3. Replication of mobile money platforms at scale. Big disappointment here: I would score it 4/10. Four years into the spectacular success of M-PESA in Kenya, no other system even comes close to showing that kind of customer adoption and usage path. There are some encouraging signs: M-PESA by Vodacom in Tanzania has crossed the one million active accounts mark, and there is good take up of MTN’s MobileMoney in Uganda and Telenor’s EasyPaisa in Pakistan. But it is becoming clear that operators in most countries do not have a sufficiently dominant market position to harness by themselves the network effects that are required to offer a really useful money transfer service to their customers and to build dense retail cash in/out networks. Operators will need to experiment with different paths to that charted by Safaricom in Kenya: While M-PESA has remained largely a “closed loop” payment system, others with less scale will need to interconnect their platforms nationally; and while M-PESA focused on domestic remittances, others may need to chase after different transaction pools to drive take-up and volume.
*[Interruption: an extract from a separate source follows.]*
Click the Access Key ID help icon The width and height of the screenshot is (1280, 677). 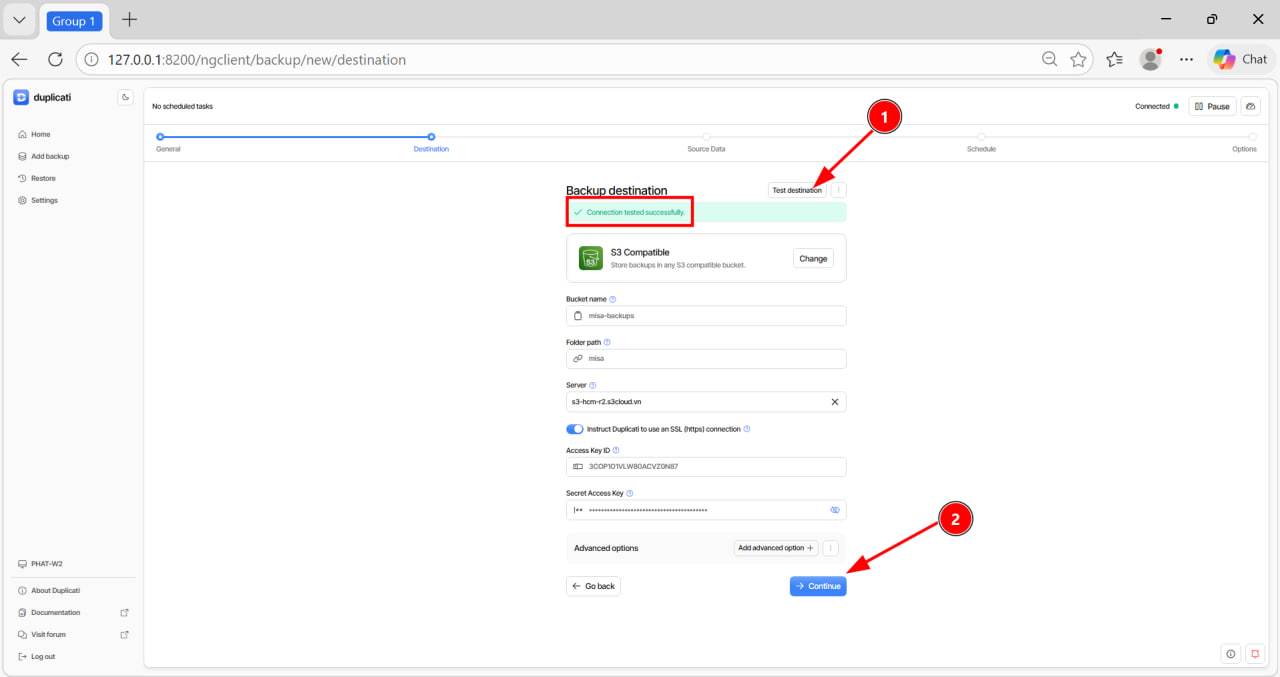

4. Delivery of financial services on mobile money platforms. That’s the other big disappointment with mobile money: I score it 2/10. There is little evidence that people are using their mobile money accounts for anything other than peer-to-peer or utility bill payments, and not much money sticks in the customer accounts. At the same time, there are scant examples of mobile money platforms hooking up with banks or microfinance institutions to offer anything more than a basic transactional account at scale. The first problem is that mobile money platforms are still too expensive for banks to use as a transactional front-end; by the time you add the mobile money fees to the bank’s own fees, services are priced out of the market. More fundamentally, banks and mobile operators haven’t yet developed collaboration models that make each comfortable in maintaining their value-add and desired customer relationships. The industry needs tried and tested models for bank-mobile operator partnerships.
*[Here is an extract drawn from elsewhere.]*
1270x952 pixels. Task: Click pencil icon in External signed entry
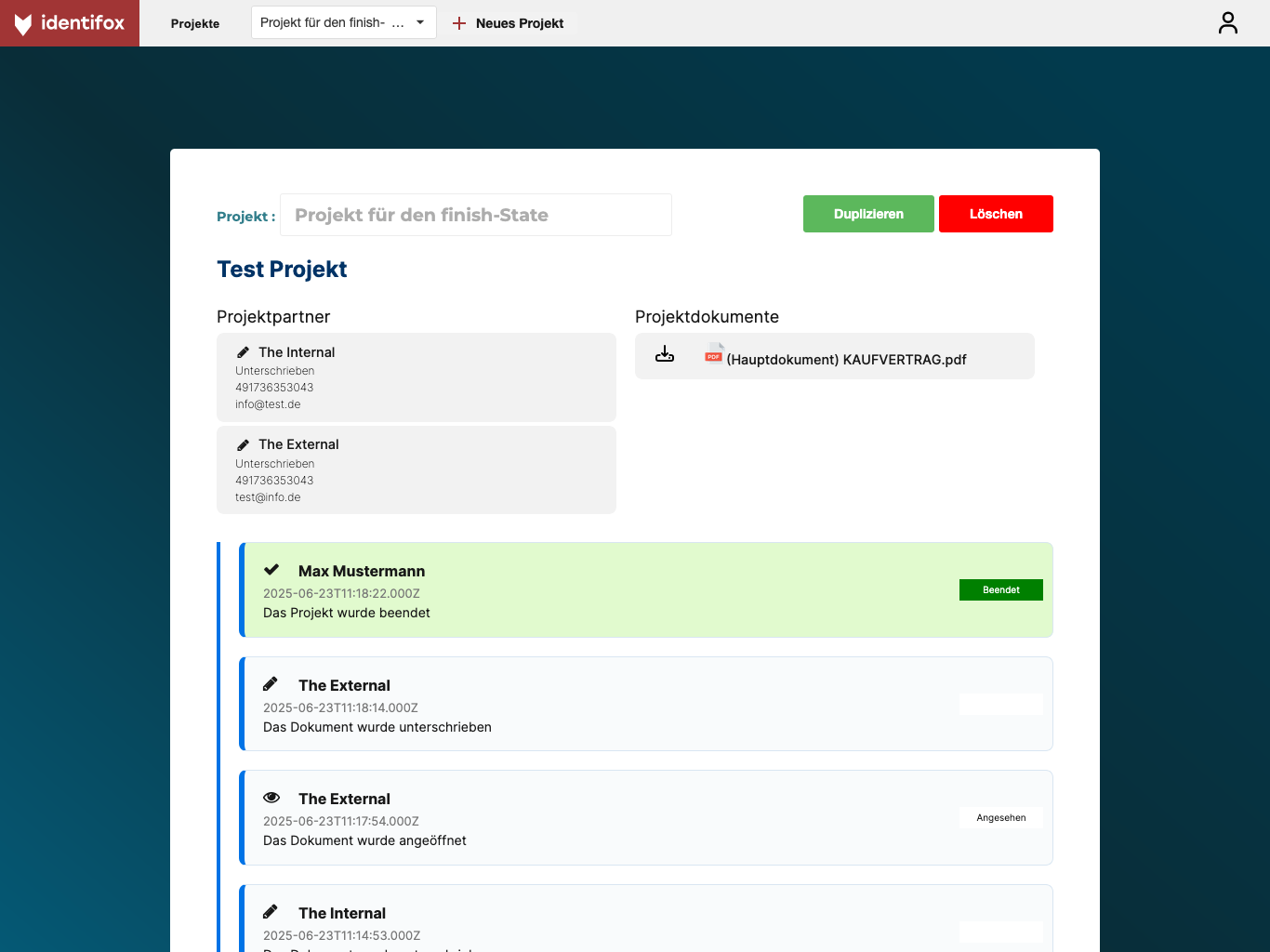tap(271, 684)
5. Banks developing their own (mobile operator-independent) branchless banking solutions. Outside of Latin America, banks have been very slow at building their own branchless banking solutions in competition with mobile money operators: I score this 3/10. There has been substantial progress in Latin America following the Brazilian example, especially in Peru but also more recently in Colombia, Chile, Bolivia, and Mexico. But even there, except for Peru, the activity is largely dominated by bill payments. In Africa, banks haven’t been very active in this space (in some cases due to regulatory restrictions), though a few such as Equity Bank in Kenya and UBL in Pakistan are now aiming to get back into the game.
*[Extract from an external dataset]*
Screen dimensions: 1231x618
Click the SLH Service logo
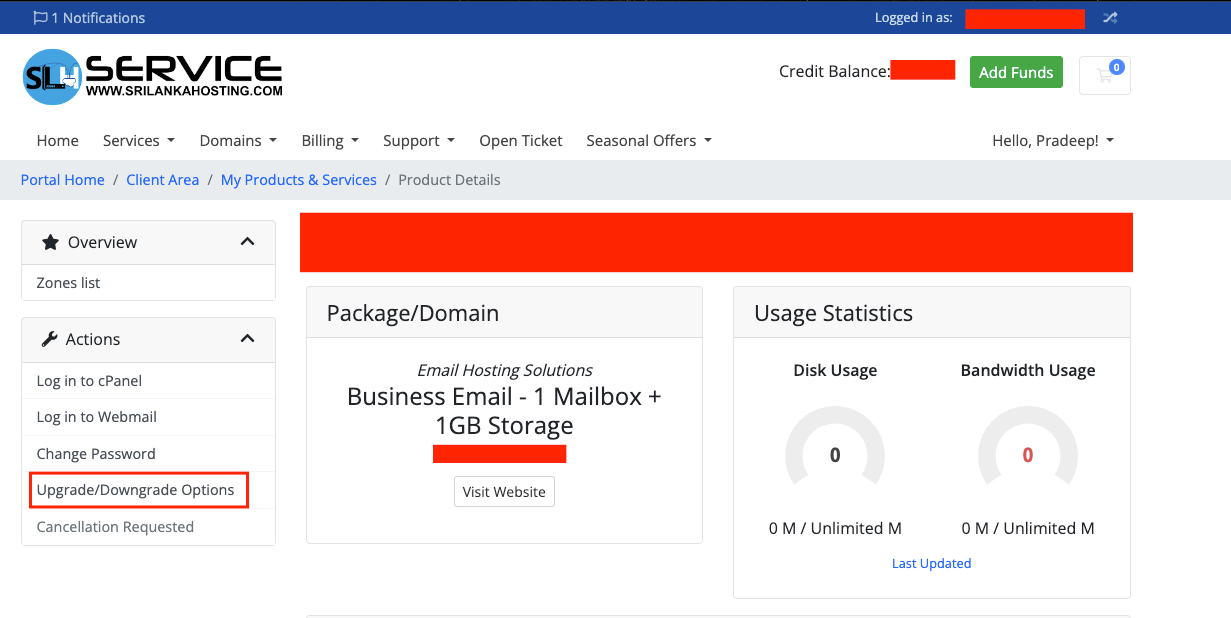pyautogui.click(x=153, y=76)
A simple average of these scores produces an overall grade of just under 5/10—a marginal passing grade. Maybe the current models are too complex; there is a need to develop simplified paths for mobile operators and banks alike to get on the inexorable road to banking beyond branches.

What do you think? Do you agree roughly with these scores? And do these make you want to ease up on talking up the vision or to re-double your efforts to make it work?